I gave Lindstrom a call this afternoon. He said he hasn’t yet heard of any local employers pursuing such rigorous policies. But he said he wouldn’t be surprised to see it soon in San Diego County: “It’s somewhat the flavor of the month in many areas,” he said.

He said the quote in the L.A. Times didn’t capture the caveat that he believes wellness programs should be encouraged, though he opposes the program that targets visible health problems.

“‘Reprehensible’ is the right word when you try to punish someone for having a health condition,” he said.

“When you see someone who’s morbidly obese, that’s someone dealing with a complex, multi-factorial disease,” he said, comparing treating that problem to chemotherapy or dialysis for cancer and organ failure.

“The only difference is that you can see when someone is a person of size,” he said.
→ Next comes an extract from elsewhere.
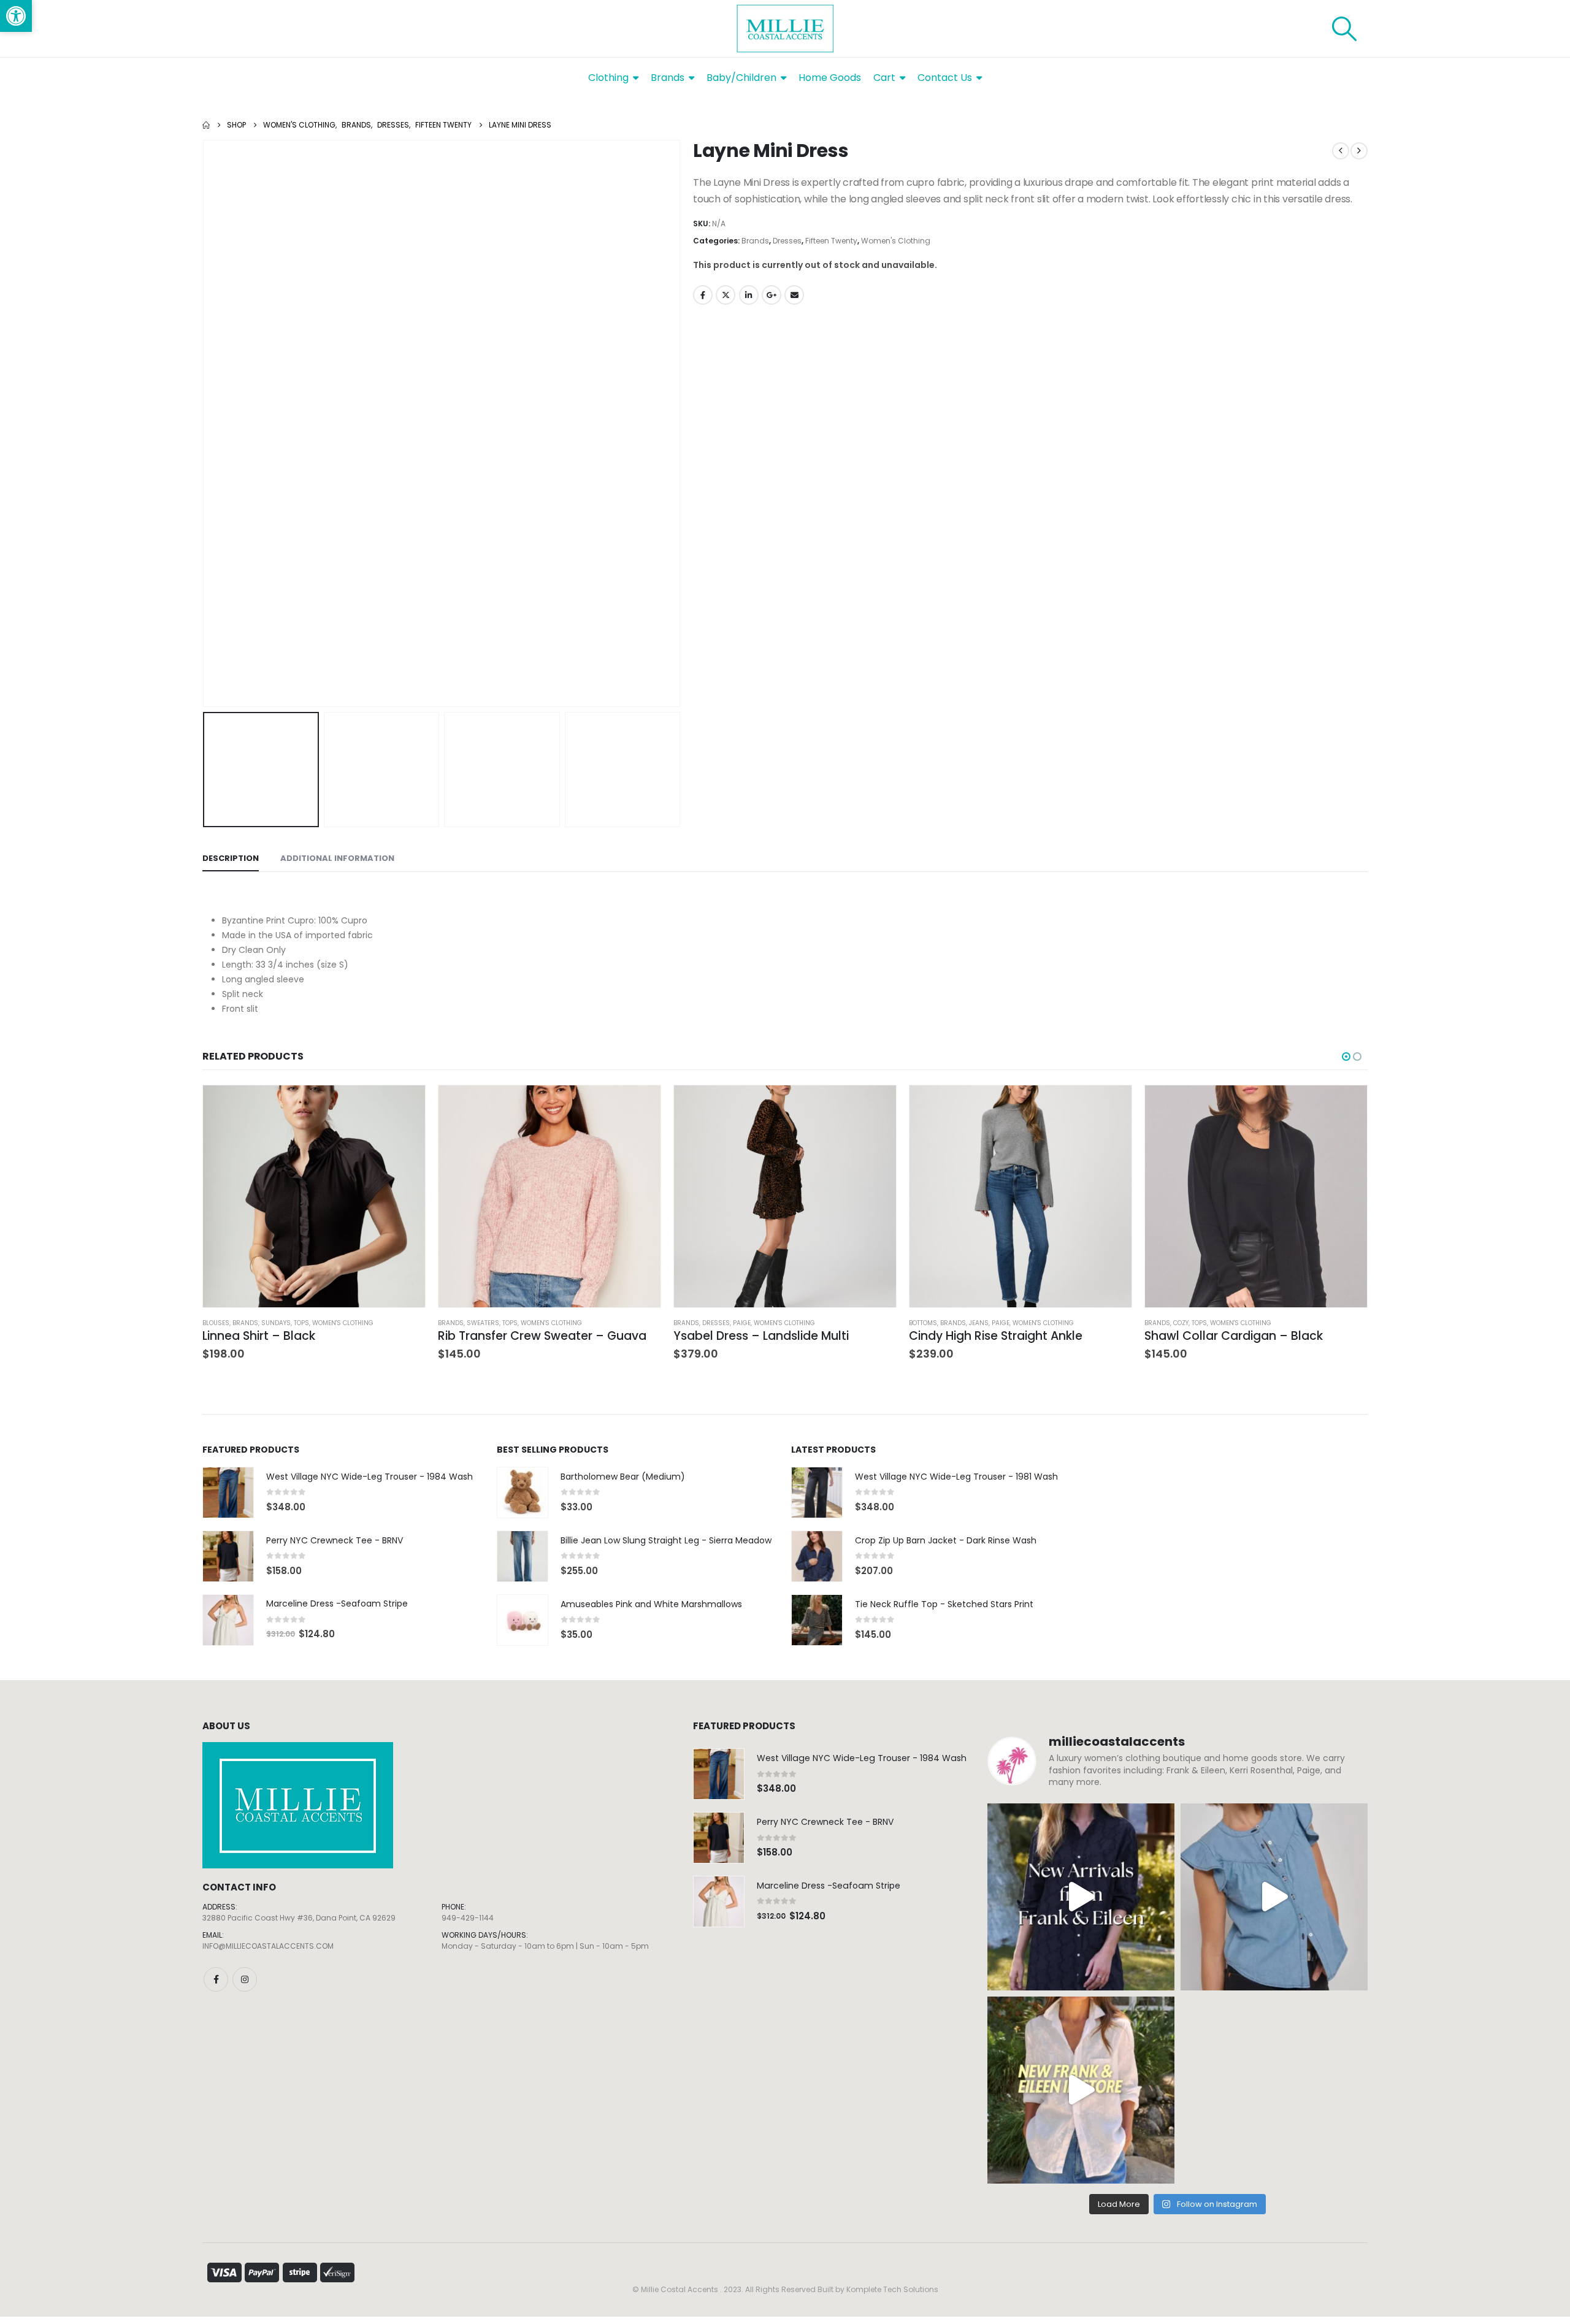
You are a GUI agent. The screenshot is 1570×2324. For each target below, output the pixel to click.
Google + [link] (771, 295)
Often, obesity results from many complex medical factors, he said, but is misunderstood much the way depression once was. You wouldn’t tell someone who’s depressed just to clench their fists and presto! change their mindset, he said. So you can’t just tell an obese person to lose weight and expect that to be enough to change the situation.

But if that’s the rock, context from the Times story shows the hard place employers are up against.

As the number of obese Americans continues to soar — it’s now 1 in 3 — employer healthcare premiums are growing twice as fast as inflation to nearly double their cost at the beginning of the decade. Employers have been struggling with how to hold down costs without offending or pushing away workers.